The Andrei Tarkovsky Collection Review

Released on the 13th June by Artificial Eye is a box set of ALL of Russian filmmaker Andrei Tarkovsky’s features:

Ivan’s Childhood (1962)

Andrei Rublev (1966)

Solaris (1972)

Mirror (1974)

Stalker (1979)

Nostalgia (1983)

The Sacrifice (1986)

Retailing at £59.99 this is an expensive outlay, although given the usual premium price for Artificial Eye releases this does work out a good deal (it also includes a 90 minute documentary, ‘Meeting Andrei Tarkovsky’); therefore anyone who is a fan, this is a must. However, all of Tarkovsky’s films have previously been released on DVD and the box set does come on the back of a 2007 release, The Andrei Tarkovsky Companion, a collection of documentaries profiling the work of the late master of Soviet era cinema. Although Tarkovsky did not have a prolific output, he did produce some of the best known arthouse classics of the late Soviet period – if not the only ones.

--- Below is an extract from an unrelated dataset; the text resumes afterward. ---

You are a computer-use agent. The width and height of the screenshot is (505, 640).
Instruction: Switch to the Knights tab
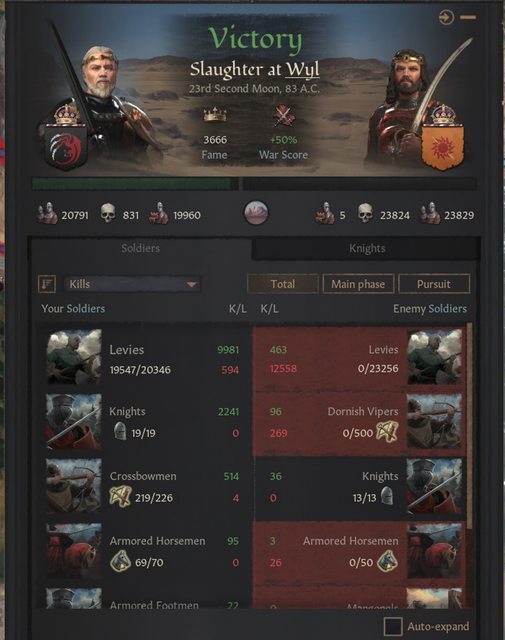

His first film, Ivan’s Childhood launched him to immediate success on the international stage winning him the Golden Lion at the Venice Film Festival. It deals with the trauma of a 12-year-old boy who is seeking revenge after the Nazis have murdered his family during the Second World War. Straight away Tarkovsky’s talent as a filmmaker are evident in this film. He followed this initial success with Andrei Rublev in 1966, a 15th century period epic that charts the life of an icon painter during a turbulent period in Russia’s history. Given its subject matter the film was not released for a further six years in the Soviet Union, although it did premiere at the Cannes Film Festival in 1969; once again Tarkovsky received plaudits for his work. Perhaps his best known film though is Solaris (re-made in 2002 with George Clooney) – a sci-fi epic  that is slow and moody in pace and was seen by many as Russia’s answer to 2001: A Space Odyssey (1968) and is the first of his truly haunting works. Based off a novel by Stanislaw Lem, the story is set on aboard a space station in which a mysterious force coming from a nearby planet releases the inner desires and an illusory experience to those exposed.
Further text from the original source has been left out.